STUDY TEXT:
---*---
1

I have a polars dataframe as follows:

df = pl.DataFrame(
    dict(
        day=[1, 1, 1, 3, 3, 3, 5, 5, 8, 8, 9, 9, 9],
        value=[1, 2, 2, 3, 5, 2, 1, 2, 7, 3, 5, 3, 4],
    )
)

I want to incrementally rotate the values in column 'day'? By incremental rotation, I mean for each value, change it to its next larger value exists in the column, and if the value is the largest, then change it to null/None.

Basically, the result I expect should be the following:

pl.DataFrame(
    dict(
        day=[3, 3, 3, 5, 5, 5, 8, 8, 9, 9, None, None, None],
        value=[1, 2, 2, 3, 5, 2, 1, 2, 7, 3, 5, 3, 4],
    )
)

Is there some particular polars-python idiomatic way to achieve this?

lebesgue
  • 837
  • 4
  • 13

2 Answers2

3

If day is sorted - you could group together - shift - then explode back?

(df.groupby("day", maintain_order=True)
   .agg_list()  
   .with_columns(pl.col("day").shift(-1))
   .explode(pl.exclude("day")))
shape: (13, 2)
┌──────┬───────┐
│ day  | value │
│ ---  | ---   │
│ i64  | i64   │
╞══════╪═══════╡
│ 3    | 1     │
│ 3    | 2     │
│ 3    | 2     │
│ 5    | 3     │
│ 5    | 5     │
│ 5    | 2     │
│ 8    | 1     │
│ 8    | 2     │
│ 9    | 7     │
│ 9    | 3     │
│ null | 5     │
│ null | 3     │
│ null | 4     │
└──────┴───────┘

Perhaps another approach is to .rank() the column.

.search_sorted() for rank + 1 could find the positions of the next "group".
---*---
GIVEN MATERIAL:
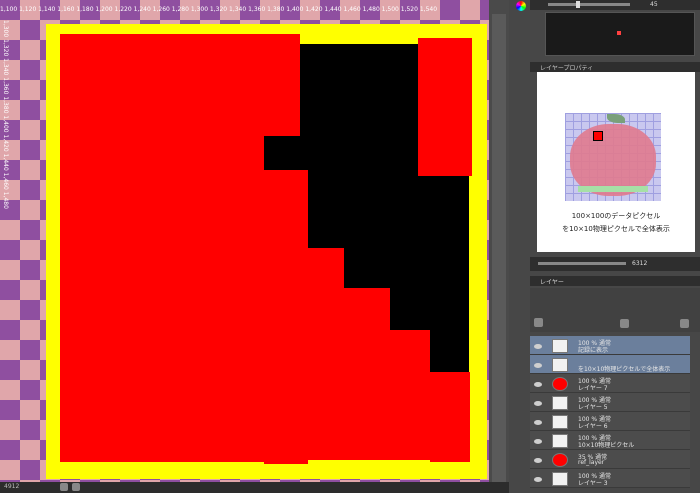 This screenshot has width=700, height=493. I want to click on apple-leaf, so click(616, 118).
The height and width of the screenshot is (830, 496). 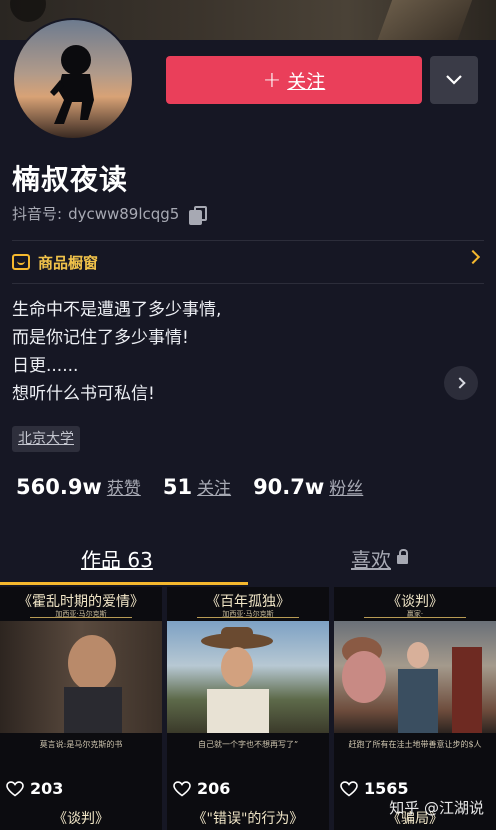 I want to click on stat-value: 51, so click(x=178, y=487).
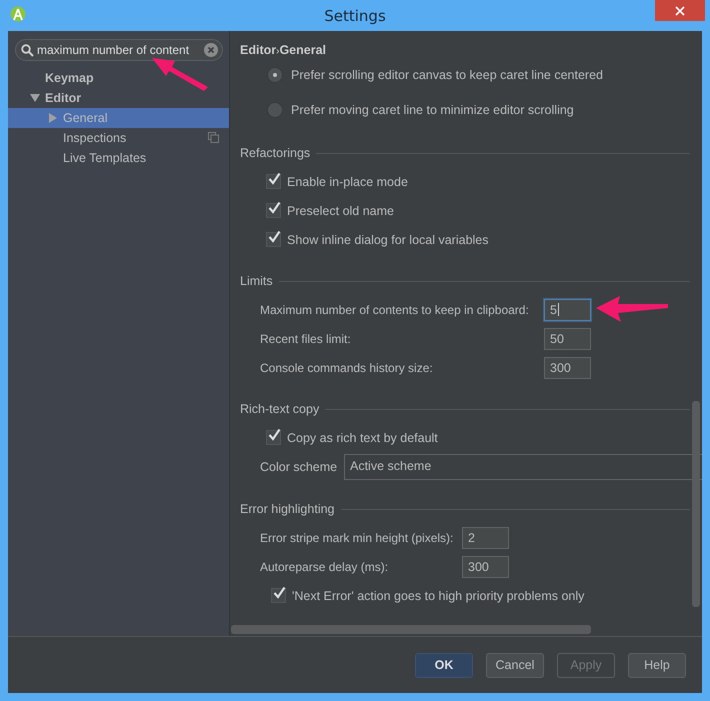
---*---
TASKS AND EXERCISES:
a: Answer each question from the polars thread, one per line:
(i) According to the question, what should a day value become when it is the largest in the column?
(ii) What condition does the first answer state before suggesting to group, shift and explode?
(iii) What shape is printed above the result table?
b: Please transcribe the part of the polars thread that opens with the words containing "Basically, the result" and closes with "to achieve this?".

SOLUTIONS BY TASK:
a:
(i) null/None
(ii) That day is sorted
(iii) (13, 2)

b:
Basically, the result I expect should be the following:

pl.DataFrame(
    dict(
        day=[3, 3, 3, 5, 5, 5, 8, 8, 9, 9, None, None, None],
        value=[1, 2, 2, 3, 5, 2, 1, 2, 7, 3, 5, 3, 4],
    )
)

Is there some particular polars-python idiomatic way to achieve this?